Whirlwind

Single, 30-year old, female in the city enjoying life despite its hurdles; writing about her observations, exploits, loves, challenges, friends, hobbies and whatever random theories and ideas that she can't help but comment upon.

Tuesday, May 01, 2007

21 Questions

I don't know how to do this girl boy thing. I don't know if I used to know how to do it and I lost my touch or the climate has changed or what I want has changed or my moves have changed or I've gotten pickier or what but something has changed and I am so out of loop it isn't funny. Everything I say is wrong. Everything they say is wrong, when they say anything. It usually doesn't get to that point. Usually I don't see anyone remotely interesting that I would want to talk to. Obviously that is based solely on looks and everything they may or may not accurately connote. I rarely get approached. And when I say rarely, I mean rarely. AC tells me I am blind to the people that actually like me and actually do make an effort, that they actually exist. Twinkle always remarks on how many looks I get when we walk down the street together. Obviously something gets lost in my non-verbal communication that ensures that no verbal communication is ever attempted.

Thinking about what I may or may not be doing wrong takes away from me thinking about what I want from them or how I feel about them. Or, on the other hand, when I do focus on my intentions and try to make them clear to the other party, they always get lost in the translation from girl talk to boy talk. Meanwhile my intention is to get to know the person better so I can ascertain whether or not I like them. Once I make that determination, any other intentions regarding a desire of a future with the person may or may not manifest themselves.

When there is verbal communication from them it is most unsatisfying. I am talking about the boys of the last two years. I have been clueless with all of them. I don't know if they like me. I don't know what they want from me. I don't know anything. Why is this? Are there signals that everyone can read but me? Am I blind? Seriously. Am I? Or am I deaf? I don't want to play games. But when you don't play games and you respond immediately to their e-mail or say yes too eagerly to their invitation they think you're desperate. When you sleep with them too eagerly or too fast, they think you probably do that all the time and they don't mean anything and it isn't an isolated incident and something you do with everyone (meanwhile I can't state enough how much of 2006 I spent not having sex. Sad but true).

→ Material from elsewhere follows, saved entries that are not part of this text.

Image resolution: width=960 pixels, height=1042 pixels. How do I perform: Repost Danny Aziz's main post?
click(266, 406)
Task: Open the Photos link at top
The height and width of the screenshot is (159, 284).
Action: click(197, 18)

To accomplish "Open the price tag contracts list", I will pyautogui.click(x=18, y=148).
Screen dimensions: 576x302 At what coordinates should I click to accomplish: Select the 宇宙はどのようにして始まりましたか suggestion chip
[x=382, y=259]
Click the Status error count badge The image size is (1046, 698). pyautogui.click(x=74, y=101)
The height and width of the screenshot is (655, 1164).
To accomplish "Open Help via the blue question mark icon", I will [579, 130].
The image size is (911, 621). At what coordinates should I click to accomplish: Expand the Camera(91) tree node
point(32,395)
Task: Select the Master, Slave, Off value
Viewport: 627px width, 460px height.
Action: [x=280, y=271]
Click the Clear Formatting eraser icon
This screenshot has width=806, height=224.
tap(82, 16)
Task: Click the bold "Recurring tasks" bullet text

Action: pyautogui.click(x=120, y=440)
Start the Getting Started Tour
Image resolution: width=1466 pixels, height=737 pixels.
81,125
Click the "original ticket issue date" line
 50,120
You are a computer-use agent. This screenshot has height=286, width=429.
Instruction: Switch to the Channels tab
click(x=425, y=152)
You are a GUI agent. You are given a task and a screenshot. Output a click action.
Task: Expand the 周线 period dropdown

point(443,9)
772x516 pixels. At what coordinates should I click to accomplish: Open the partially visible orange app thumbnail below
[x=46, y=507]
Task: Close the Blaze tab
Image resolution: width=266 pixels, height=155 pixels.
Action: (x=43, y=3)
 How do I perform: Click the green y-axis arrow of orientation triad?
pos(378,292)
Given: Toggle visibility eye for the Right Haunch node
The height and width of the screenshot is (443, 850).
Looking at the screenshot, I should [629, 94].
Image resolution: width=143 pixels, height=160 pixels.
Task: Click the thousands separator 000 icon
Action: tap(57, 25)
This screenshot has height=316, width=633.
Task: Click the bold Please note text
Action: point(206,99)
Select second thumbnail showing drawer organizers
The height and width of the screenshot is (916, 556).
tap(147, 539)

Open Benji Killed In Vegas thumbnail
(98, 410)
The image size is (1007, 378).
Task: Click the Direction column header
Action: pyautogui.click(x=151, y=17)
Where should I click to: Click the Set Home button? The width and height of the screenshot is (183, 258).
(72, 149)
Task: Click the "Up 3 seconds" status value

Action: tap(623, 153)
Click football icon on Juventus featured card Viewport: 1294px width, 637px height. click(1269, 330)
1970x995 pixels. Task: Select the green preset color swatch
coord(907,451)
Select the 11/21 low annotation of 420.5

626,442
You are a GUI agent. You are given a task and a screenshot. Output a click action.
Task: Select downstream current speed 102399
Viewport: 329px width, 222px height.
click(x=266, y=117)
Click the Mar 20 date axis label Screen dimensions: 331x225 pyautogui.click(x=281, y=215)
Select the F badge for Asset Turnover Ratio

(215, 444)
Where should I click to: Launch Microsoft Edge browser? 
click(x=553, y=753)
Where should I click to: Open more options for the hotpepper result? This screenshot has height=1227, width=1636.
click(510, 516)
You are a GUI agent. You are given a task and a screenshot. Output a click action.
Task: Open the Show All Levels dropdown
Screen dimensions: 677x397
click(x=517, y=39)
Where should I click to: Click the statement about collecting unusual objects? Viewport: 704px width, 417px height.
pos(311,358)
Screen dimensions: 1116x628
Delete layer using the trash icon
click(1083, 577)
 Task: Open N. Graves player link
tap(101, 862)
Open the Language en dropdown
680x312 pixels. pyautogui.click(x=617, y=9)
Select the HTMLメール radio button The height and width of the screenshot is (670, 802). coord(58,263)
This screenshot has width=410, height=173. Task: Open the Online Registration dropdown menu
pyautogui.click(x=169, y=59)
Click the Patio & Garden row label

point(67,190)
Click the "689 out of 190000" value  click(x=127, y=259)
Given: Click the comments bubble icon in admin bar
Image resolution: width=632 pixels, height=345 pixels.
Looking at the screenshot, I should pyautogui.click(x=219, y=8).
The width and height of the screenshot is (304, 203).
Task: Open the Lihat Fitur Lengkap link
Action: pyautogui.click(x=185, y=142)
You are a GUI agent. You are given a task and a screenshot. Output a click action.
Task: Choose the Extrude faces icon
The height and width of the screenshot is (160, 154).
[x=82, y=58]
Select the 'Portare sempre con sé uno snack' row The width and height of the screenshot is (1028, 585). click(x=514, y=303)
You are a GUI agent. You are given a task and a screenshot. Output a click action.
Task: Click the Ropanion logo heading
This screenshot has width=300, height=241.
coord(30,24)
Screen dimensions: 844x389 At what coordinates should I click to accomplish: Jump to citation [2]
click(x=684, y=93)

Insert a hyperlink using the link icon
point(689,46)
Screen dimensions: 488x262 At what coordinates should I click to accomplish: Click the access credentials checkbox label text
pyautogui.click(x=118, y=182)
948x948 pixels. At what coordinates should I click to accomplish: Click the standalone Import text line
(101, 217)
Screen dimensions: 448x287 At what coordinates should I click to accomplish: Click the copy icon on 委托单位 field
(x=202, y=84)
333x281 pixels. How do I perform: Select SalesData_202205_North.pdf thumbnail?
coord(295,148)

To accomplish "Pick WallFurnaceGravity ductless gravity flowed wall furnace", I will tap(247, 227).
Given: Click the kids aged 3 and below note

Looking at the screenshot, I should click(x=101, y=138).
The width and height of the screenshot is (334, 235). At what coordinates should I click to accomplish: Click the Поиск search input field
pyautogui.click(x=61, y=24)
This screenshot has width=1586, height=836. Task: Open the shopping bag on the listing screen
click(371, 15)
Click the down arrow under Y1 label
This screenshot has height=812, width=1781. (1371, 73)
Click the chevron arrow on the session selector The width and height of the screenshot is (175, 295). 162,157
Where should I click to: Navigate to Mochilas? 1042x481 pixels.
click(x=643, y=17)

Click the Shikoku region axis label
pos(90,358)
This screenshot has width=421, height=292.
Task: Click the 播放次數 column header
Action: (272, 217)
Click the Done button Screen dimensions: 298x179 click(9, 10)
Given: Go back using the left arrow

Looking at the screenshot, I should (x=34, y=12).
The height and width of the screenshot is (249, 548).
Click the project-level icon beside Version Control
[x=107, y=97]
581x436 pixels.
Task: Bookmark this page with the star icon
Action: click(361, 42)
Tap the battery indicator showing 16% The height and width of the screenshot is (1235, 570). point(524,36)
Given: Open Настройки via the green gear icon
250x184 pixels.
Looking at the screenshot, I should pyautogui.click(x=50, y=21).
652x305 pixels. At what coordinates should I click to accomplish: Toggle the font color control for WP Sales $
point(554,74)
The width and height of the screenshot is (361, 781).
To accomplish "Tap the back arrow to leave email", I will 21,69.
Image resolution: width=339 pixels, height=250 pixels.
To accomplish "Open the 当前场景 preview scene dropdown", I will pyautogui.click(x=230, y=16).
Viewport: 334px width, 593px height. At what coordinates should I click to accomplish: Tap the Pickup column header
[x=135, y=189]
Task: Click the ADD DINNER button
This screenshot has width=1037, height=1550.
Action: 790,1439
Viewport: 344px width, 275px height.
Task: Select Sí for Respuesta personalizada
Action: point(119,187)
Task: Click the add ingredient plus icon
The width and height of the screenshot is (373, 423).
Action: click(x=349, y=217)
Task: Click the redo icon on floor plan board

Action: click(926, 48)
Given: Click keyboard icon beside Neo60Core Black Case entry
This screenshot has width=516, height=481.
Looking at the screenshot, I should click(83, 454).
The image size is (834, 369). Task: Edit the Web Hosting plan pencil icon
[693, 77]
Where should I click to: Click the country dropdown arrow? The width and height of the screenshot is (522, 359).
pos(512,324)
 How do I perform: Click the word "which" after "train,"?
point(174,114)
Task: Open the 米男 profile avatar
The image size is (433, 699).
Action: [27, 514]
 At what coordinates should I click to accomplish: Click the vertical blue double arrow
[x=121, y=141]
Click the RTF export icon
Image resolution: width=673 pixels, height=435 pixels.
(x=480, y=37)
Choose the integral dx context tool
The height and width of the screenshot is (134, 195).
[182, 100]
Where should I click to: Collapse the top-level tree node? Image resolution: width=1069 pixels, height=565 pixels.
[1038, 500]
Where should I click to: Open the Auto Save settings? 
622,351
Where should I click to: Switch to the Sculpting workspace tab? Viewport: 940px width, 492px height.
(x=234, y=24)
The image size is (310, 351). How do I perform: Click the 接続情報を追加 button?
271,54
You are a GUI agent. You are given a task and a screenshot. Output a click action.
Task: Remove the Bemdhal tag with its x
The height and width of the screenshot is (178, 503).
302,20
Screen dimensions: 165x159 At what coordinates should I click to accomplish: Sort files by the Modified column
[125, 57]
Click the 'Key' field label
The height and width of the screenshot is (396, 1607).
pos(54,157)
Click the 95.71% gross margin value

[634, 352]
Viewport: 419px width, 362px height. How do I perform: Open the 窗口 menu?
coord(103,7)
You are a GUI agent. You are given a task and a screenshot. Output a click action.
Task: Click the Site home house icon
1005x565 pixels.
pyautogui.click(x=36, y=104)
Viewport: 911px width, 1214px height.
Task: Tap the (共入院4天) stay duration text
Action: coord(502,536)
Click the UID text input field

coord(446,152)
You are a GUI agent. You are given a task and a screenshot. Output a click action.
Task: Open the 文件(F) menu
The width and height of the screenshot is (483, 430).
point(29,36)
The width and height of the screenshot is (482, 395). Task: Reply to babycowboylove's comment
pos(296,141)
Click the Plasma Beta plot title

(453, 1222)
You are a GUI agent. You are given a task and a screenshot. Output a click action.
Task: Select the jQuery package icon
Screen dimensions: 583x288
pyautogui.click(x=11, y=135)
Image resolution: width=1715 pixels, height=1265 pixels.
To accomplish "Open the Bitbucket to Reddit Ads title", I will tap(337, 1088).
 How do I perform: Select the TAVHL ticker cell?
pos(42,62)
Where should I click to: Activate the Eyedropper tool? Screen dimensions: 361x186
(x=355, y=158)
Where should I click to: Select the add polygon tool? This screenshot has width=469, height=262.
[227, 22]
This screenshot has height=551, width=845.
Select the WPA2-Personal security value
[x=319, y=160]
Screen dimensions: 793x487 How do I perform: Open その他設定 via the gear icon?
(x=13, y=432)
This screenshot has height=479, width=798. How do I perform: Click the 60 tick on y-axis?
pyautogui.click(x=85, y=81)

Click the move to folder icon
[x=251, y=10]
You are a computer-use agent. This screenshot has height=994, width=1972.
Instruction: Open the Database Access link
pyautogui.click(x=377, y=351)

All I can do is be honest about what I want. I want to hang out again. I want to have sex again. Anything relationship I want to take slow. I want you to take me out to dinner. I want you to make the first move. I want to know you actually like me. I want to know why you like me. In the past two years I have known none of that. I have had to interpret and manipulate situations so I could stand to stay in them. Like 31 for example. What the fuck was that? I still don't know. Did he get scared? Did he decide he didn't like me? Did he not know how to mix sex and friendship? I never said I wanted 'more' or what I wanted but he ran anyway, making any decisions I might make moot. Even the other night when we actually saw each other for the first time since August he didn't give me a reason for his disappearance except to say, "don't worry, I kept up with you," by which I presume by reading this blog, and, "I do that sometimes." You do? I have known you since I was 21 years old and you've never disappeared on me. Is it because we tainted our chaste friendship with sex. Why should that change anything about how we deal with each other? And if he wants it to change how we deal with each other, couldn't he have just told me how he wanted things to change? I like a good head-up when it comes to things like that. Illinois always told me that 31 crushed on me. Guess not. If he did, I doubt he would have blatantly avoided me and risked never being my friend again. Again, this girl boy thing has become a mystery. So many sitcoms have men expounding upon the intricacies and hypocrosy of women's wants and needs but I think it's men who are the weird ones. Tell me what you want. Then we can both know. Maybe it will turn out that we want the exact same thing. If we don't, is that yet another reason I should know what you want?